「歪め切り取り煽る、週刊誌や大手メディアやネット識者に突き刺さる秀作」でっちあげ 殺人教師と呼ばれた男 komagire23さんの映画レビュー(感想・評価)
歪め切り取り煽る、週刊誌や大手メディアやネット識者に突き刺さる秀作
(完全ネタバレですので必ず鑑賞後にお読み下さい!)
結論から言うと、今作の映画『でっちあげ 殺人教師と呼ばれた男』は、重たい秀作だと思われました。
今作は2003年の福岡市で実際に起こった事件です。
今作の題材になった福岡市の事件は、裁判にもなり、2008年の確定した福岡高裁判決で、当該教師が、「アンパンマン」(両頬を指でつかみ強く引っ張る)、「ミッキーマウス」(両耳をつかんで強く引っ張る)、「ピノキオ」(鼻を強く引っ張る)などの「体罰」や、教室の床に落ちていたランドセルの持ち主が名乗り出ないのでゴミ箱の中に捨てた事などが、違法行為と認定され、福岡市に330万円の慰謝料を命じ、確定しています。

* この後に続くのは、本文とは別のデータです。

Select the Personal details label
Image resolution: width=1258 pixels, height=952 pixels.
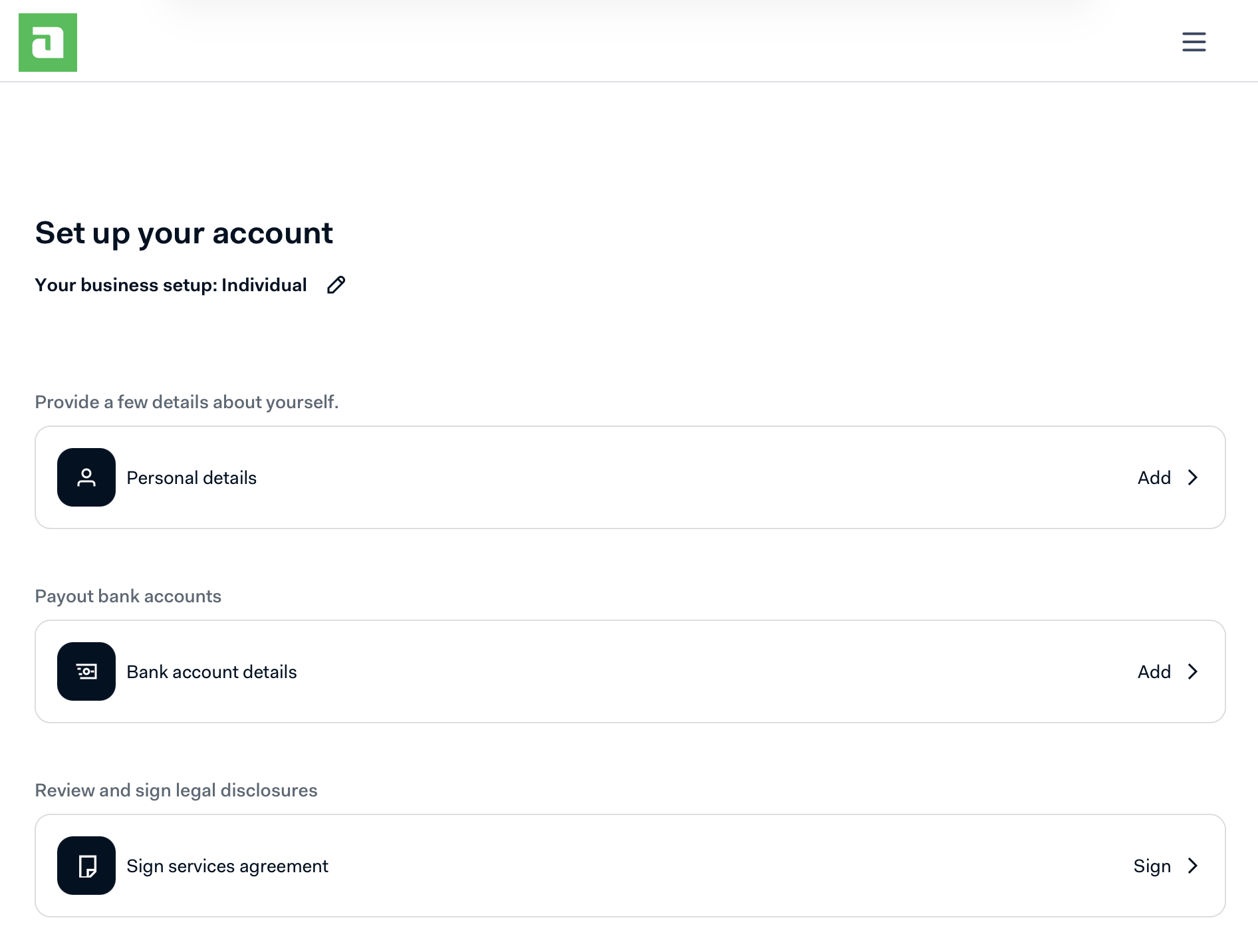(191, 478)
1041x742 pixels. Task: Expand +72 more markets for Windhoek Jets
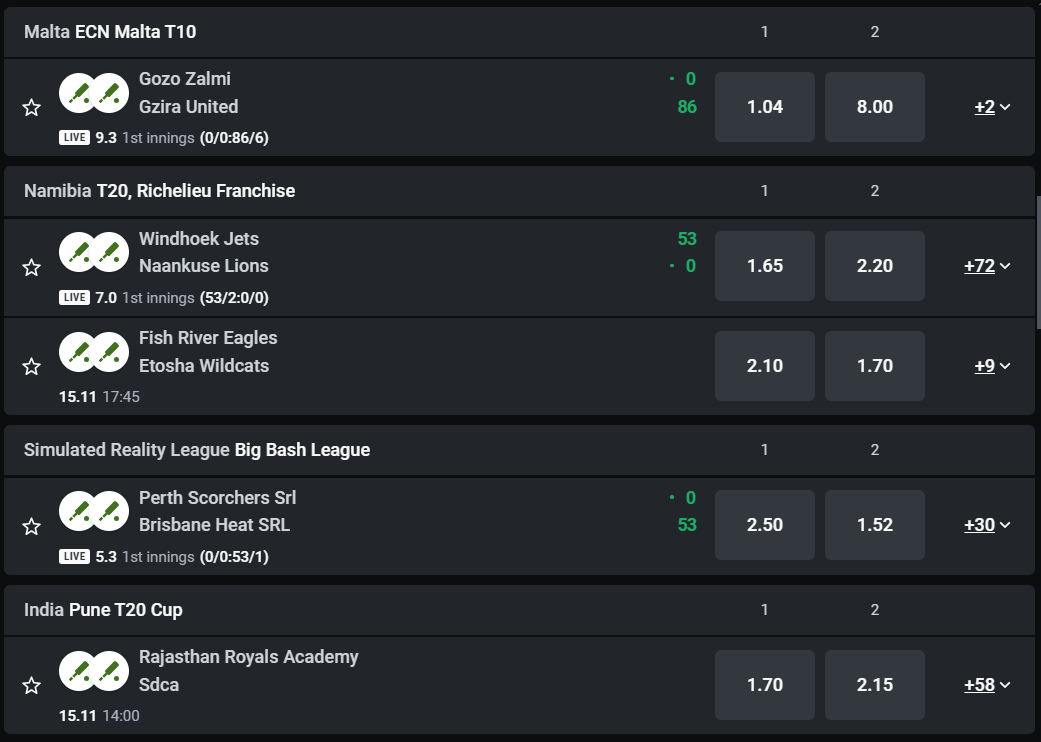(987, 266)
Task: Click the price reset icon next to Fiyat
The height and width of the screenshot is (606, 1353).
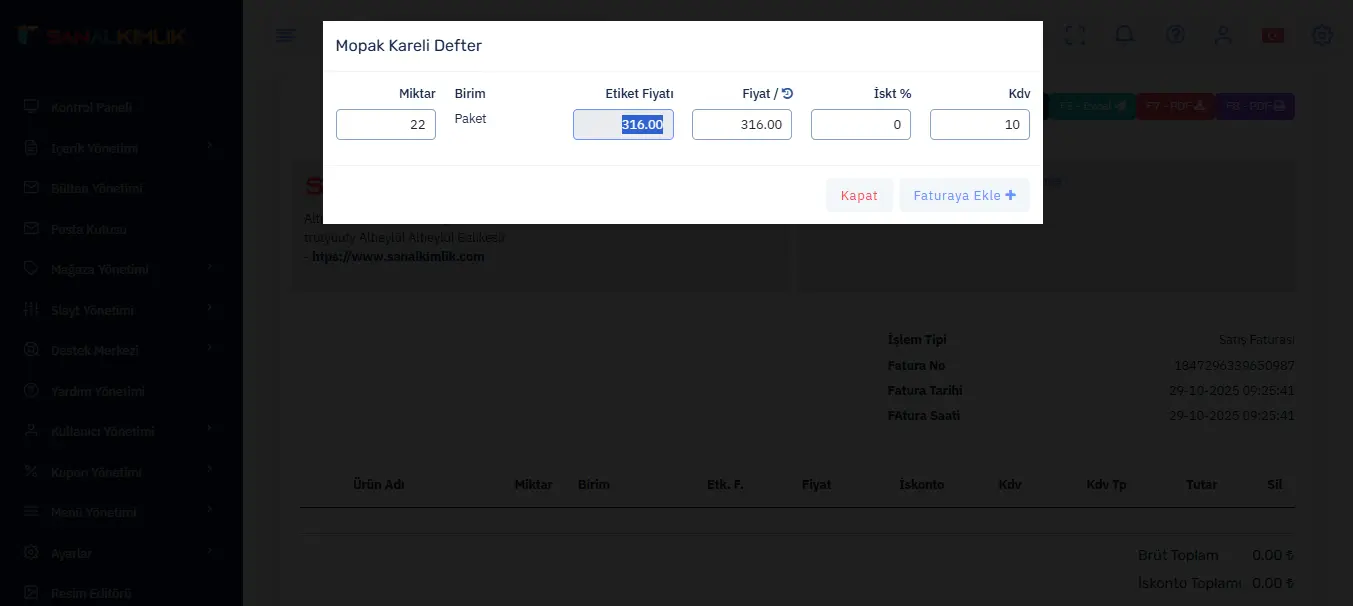Action: (x=787, y=94)
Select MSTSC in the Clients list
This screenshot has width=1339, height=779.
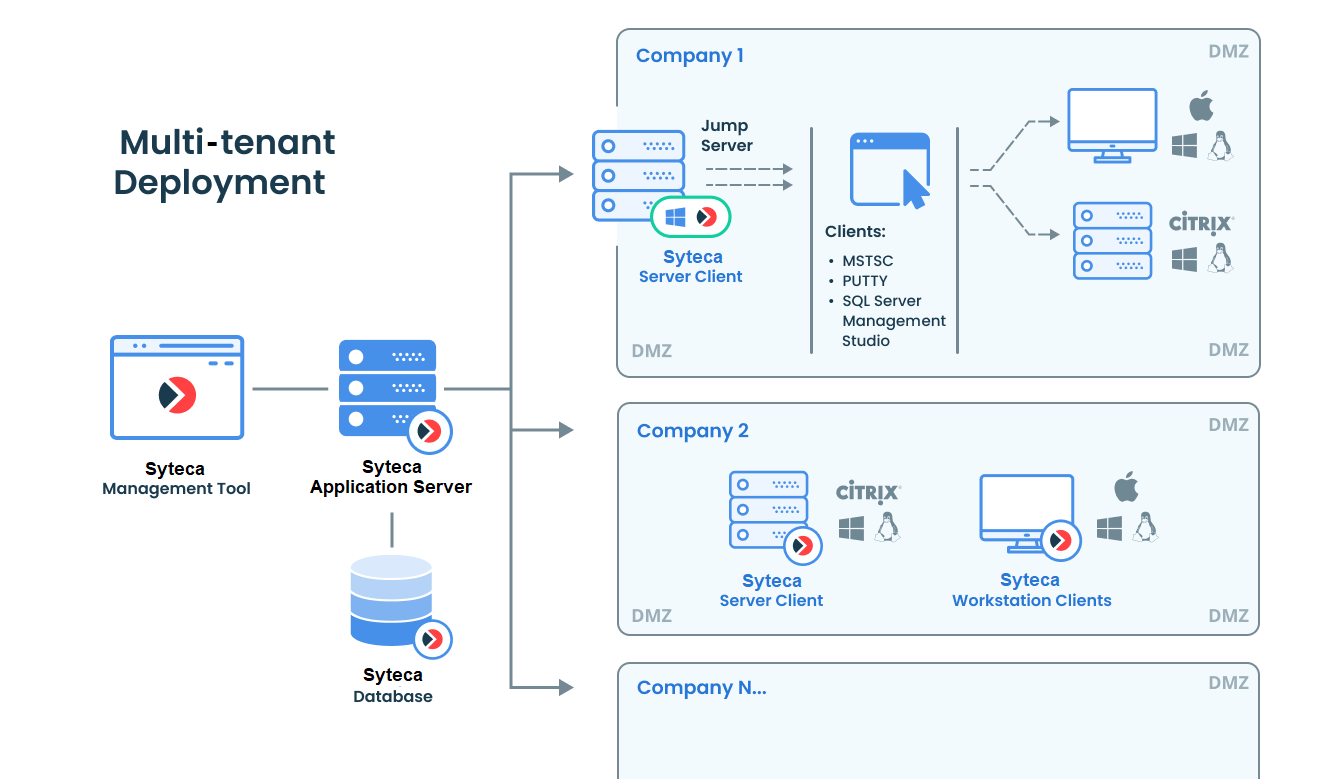pos(867,261)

しかしながら、その体罰は、生徒側原告の訴えに比べて「相当軽微なもの」とも認定され、被害を訴えた生徒や両親の証言はことごとく否定され、教師による生徒に対する、家庭訪問での人種差別発言も、体罰での怪我も、体罰によるPTSDも、全て判決で否定されています。

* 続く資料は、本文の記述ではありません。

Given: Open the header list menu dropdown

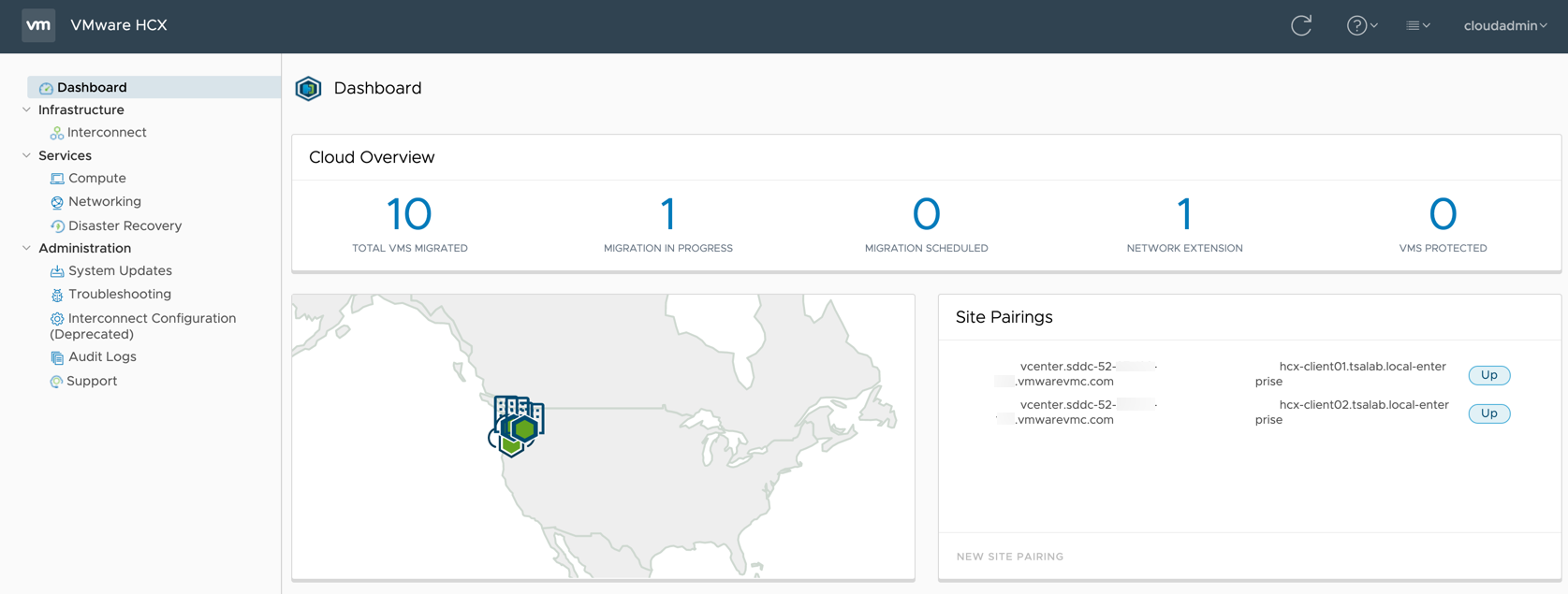Looking at the screenshot, I should 1417,26.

即ち、映画の中の週刊誌 週刊春報のモデルとなった週刊文春で書かれ、当時、被害者とされた生徒側からの一方的な主張の記事内容は、ほとんどが結果として誤報デマ「でっちあげ」になったのです。
そして、映画で、加害者とされた教師である主人公・薮下誠一(綾野剛さん)を責め立てた、週刊春報の記者・鳴海三千彦(亀梨和也)のモデルとなった、「殺人教師」の見出しで記事を書いた当時の週刊文春の記者は、今もこの件の事実誤認の点について訂正も謝罪も行っておらず、驚くべきことに、その後も2010年発売の書籍で加害者とされた教師を嘲笑し、今も著名なジャーナリストとして活躍しています。
この事件の結論としては、映画でも描かれたように、2003年の事件から10年後の2013年に福岡市人事委員会が、「体罰は一部あったが、停職6カ月の懲戒処分をするべき場合にはあたらない」と、福岡市教育委員会の2003年に下した停職6カ月の懲戒処分を取り消す事で決着しています。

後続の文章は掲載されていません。